The function dSqr takes a number \(a\) and returns a pair where:

  • the first element is \(f(a) = a^2\), and:

  • the second element is the linear map that best approximates \(f(a + \epsilon) - f(a)\) for small \(\epsilon\), also known as the first derivative.

We have \(f(5) = 25\), and since the derivative of \(x^2\) is \(2x\), we have \(f'(5) = \epsilon \mapsto 10 \epsilon\). Customarily we write \(f'(5) = 10\), but we wish to emphasize that the derivative is really a linear map. At any rate, we can easily convert to standard notation by setting \(\epsilon = 1\).
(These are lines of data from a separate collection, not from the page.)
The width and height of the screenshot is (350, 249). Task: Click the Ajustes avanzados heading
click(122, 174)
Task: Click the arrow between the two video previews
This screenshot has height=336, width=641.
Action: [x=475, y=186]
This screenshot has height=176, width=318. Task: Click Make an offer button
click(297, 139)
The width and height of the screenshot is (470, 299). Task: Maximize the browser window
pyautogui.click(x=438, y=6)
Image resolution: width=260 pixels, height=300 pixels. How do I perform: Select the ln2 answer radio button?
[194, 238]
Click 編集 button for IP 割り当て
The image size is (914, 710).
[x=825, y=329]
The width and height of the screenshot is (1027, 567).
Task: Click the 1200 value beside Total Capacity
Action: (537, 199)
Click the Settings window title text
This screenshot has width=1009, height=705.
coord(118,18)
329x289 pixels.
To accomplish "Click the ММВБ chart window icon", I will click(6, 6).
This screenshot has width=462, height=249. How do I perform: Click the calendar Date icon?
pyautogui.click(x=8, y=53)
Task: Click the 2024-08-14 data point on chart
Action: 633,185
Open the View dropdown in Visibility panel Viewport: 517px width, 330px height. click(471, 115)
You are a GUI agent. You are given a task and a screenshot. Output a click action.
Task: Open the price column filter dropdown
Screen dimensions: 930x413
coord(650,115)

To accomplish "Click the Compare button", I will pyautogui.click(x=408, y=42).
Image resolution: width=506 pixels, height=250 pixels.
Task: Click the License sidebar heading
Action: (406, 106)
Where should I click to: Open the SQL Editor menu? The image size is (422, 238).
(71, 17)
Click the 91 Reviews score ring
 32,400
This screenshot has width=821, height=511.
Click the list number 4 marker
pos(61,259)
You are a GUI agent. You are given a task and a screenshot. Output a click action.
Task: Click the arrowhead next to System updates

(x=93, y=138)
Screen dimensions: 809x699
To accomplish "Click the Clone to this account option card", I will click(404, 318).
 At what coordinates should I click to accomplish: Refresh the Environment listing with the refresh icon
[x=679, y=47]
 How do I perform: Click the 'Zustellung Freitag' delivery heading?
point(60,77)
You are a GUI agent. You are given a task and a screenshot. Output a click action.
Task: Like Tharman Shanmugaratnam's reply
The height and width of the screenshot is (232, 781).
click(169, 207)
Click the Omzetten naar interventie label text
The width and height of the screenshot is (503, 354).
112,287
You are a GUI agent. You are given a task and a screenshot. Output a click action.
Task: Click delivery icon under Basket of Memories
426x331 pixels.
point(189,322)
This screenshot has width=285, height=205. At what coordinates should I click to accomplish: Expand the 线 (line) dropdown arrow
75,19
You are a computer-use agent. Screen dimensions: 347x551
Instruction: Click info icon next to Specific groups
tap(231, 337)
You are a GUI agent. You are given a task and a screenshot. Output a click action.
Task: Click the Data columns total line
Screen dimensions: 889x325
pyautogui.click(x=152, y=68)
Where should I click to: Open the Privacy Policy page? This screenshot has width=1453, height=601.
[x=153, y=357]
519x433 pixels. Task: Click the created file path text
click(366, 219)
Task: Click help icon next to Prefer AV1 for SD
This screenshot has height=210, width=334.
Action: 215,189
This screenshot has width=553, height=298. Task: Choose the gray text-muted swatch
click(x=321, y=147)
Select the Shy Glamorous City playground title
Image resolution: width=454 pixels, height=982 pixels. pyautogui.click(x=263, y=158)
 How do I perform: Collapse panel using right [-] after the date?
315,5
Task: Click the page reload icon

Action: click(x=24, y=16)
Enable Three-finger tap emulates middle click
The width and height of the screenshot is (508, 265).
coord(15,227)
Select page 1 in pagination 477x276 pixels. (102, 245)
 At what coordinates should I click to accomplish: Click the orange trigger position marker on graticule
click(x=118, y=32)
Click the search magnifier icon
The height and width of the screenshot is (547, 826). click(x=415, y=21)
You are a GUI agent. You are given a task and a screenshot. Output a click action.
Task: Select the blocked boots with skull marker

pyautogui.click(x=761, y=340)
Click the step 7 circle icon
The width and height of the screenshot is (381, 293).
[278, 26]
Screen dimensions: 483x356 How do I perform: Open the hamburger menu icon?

dSqr_example = (f, f' 1) == (25, 10) where (f, f') = dSqr 5

Calculus Homework

We can produce symbolic derivatives by using symbolic numbers if we’re willing to prepend:

{-# LANGUAGE NoMonomorphismRestriction #-}
import Data.Number.Symbolic

(I’ve omitted type annotations in pursuit of minimalism, thus to avoid specialization to Double we disable the dreaded monomorphism restriction.) If done, then in GHCi, simply evaluate the derivative at the symbolic number x, and evaluate its linear map at 1:

dxex = dMul <. (dId </-\ dExp)
snd (dxex $ var "x") 1

We find the derivative of \(x e^x\) is:

exp x+x*exp x

Some elementary functions require Data.Complex and identities such as \(\arccos(z) = -i \ln (\sqrt{z^2 - 1} + z)\). It’s friendlier to define shortcuts:

dSin   = sin >-< cos
dCos   = cos >-< (negate . sin)
dAsin  = asin >-< (\x -> recip (sqrt (1 - sqr x)))
dAcos  = acos >-< (\x -> - recip (sqrt (1 - sqr x)))
dAtan  = atan >-< (\x -> recip (sqr x + 1))
dSinh  = sinh >-< cosh
dCosh  = cosh >-< sinh
dAsinh = asinh >-< (\x -> recip (sqrt (sqr x + 1)))
dAcosh = acosh >-< (\x -> - recip (sqrt (sqr x - 1)))
dAtanh = atanh >-< (\x -> recip (1 - sqr x))
dPow (a, b) = (a ** b, scale (b * (a**(b - 1))) \-/ scale (log a * (a**b)))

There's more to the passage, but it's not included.